======== Excerpted passage ========

Neocities is a commercial web hosting service for static pages. It offers 1 GB of storage space for free sites and no server-side scripting for both paid and free subscriptions. The service's expressed goal is to revive the support of free web hosting of the now-defunct GeoCities. Neocities started in 2013. As of 2022, it hosted more than 460,000 sites.

History 
Neocities was created by Kyle Drake on May 23, 2013, and launched on June 28, 2013, offering 10 megabytes of file storage for every user. It initially served as an archive for sites previously hosted on GeoCities before the latter's shutdown.

On May 8, 2014, Neocities announced that it would limit the bandwidth speed of the FCC headquarters to early dial-up modem speeds as a protest against FCC's stance on net neutrality. This protest received wide attention and lasted until February 2, 2015.

The service hosted about 55,000 to 57,000 sites in 2015, which had risen to over 460,000 by 2022.

======== Record extracts ========

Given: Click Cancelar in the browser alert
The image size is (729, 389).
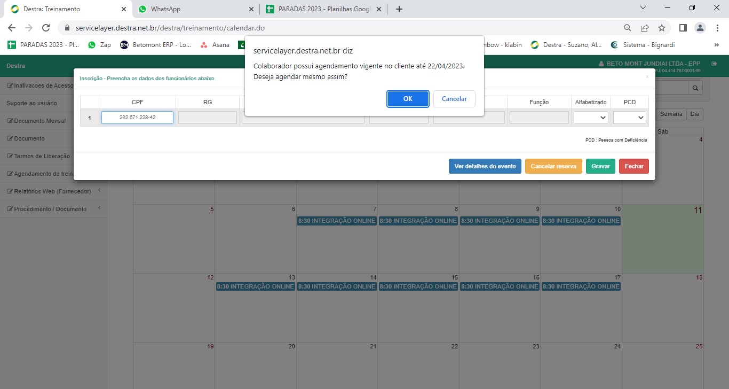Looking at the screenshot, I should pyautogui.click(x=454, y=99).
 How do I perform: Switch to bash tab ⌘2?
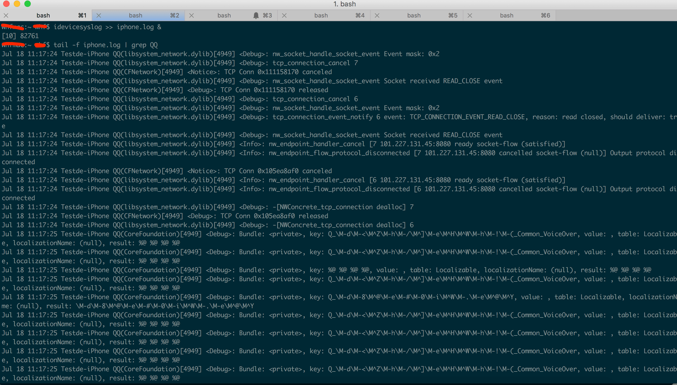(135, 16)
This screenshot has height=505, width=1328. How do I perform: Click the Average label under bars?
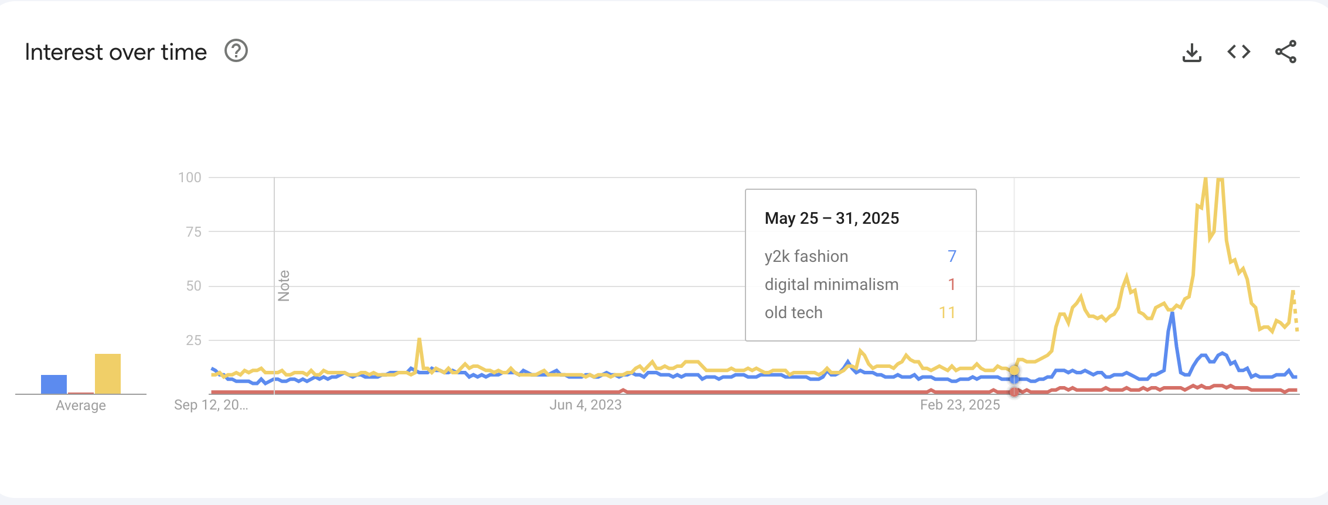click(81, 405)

========
======== Record extracts ========

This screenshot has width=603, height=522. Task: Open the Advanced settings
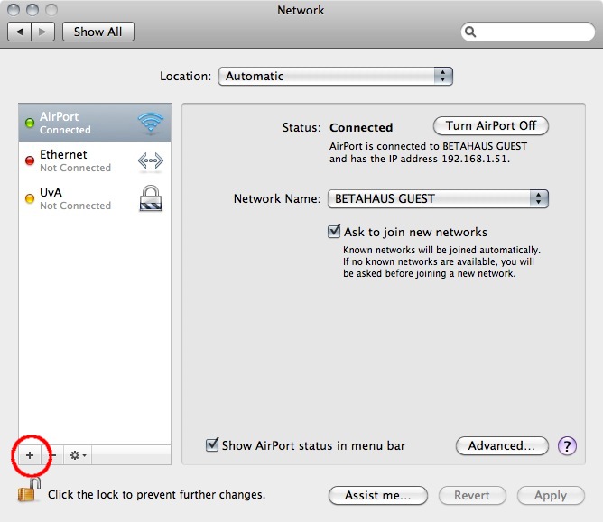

========
======== Record extracts ========

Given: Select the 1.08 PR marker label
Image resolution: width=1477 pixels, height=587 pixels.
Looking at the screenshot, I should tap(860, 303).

========

> [List of tasks]
a) Answer these questions about the Neocities article, one answer per line, marked (i), (ii) and (iii) to match:
(i) How much storage space does Neocities offer for free sites?
(ii) Who created Neocities?
(iii) On what date did the protest against the FCC end?
b) List every complete date (day, month and year) that appears in the Neocities article.
c) Carry on the Neocities article from where it leaves off.

> [Answers]
a)
(i) 1 GB
(ii) Kyle Drake
(iii) February 2, 2015

b)
May 23, 2013
June 28, 2013
May 8, 2014
February 2, 2015

c)
As of currently, Neocities allows 1 GB of storage to free users, and 50 GB of storage to "supporters".

Usage 
Neocities allows users to create their own websites using programming languages such as HTML, CSS, and JavaScript. The tool comes with a built-in debugger for the languages listed previously. It also allows users to use other languages as well, but it will not check their errors.

Neocities has 2 options for users to store their data. A free plan, which has 1 gigabyte of data storage and slower transfer speeds, and a paid plan, which allows 50 gigabytes of storage and faster transfer speeds. The paid plan costs $5.00 per month, and funds go to server expenses.

Neocities allows users to host HTML files, CSS files, Javascript files, Markdown files, XML files, text files, fonts and images. By upgrading to their paid plan, this restriction is removed. This restriction is in place to prevent it from becoming a "file dump".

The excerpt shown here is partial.